- **TASK PROMPT**
Put the rows into a numbered list, starting at the first line and stopping after the line that has "Action: pyautogui.click(x=763, y=186)". Leave out any blank lines.
──────────────────────────────
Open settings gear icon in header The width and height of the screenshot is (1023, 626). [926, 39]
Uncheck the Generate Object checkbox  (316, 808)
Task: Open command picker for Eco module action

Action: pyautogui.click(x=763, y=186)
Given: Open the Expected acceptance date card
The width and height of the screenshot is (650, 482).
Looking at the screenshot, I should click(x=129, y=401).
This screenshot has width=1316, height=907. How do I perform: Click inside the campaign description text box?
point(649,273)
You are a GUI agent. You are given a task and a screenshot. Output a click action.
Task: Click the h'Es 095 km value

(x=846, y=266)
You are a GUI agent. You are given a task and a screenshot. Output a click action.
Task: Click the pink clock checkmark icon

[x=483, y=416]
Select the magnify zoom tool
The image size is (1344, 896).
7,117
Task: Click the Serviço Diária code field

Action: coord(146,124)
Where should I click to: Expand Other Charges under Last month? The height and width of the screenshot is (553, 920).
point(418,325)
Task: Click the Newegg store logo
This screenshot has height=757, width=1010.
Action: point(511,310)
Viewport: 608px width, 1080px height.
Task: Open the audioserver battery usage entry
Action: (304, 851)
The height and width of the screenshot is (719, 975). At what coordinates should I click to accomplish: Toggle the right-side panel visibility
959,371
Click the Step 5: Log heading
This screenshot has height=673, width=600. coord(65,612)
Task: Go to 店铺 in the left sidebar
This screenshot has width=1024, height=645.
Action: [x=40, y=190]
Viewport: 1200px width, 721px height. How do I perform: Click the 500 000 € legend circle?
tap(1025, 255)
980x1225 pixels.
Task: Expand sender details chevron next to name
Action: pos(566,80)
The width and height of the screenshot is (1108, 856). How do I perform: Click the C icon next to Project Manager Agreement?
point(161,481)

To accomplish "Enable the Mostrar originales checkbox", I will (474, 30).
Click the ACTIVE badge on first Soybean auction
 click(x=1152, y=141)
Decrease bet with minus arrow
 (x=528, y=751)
──────────────────────────────
- **EXERCISE SOLUTION**
1. Open settings gear icon in header The width and height of the screenshot is (1023, 626). [926, 39]
2. Uncheck the Generate Object checkbox  (316, 808)
3. Task: Open command picker for Eco module action
4. Action: pyautogui.click(x=763, y=186)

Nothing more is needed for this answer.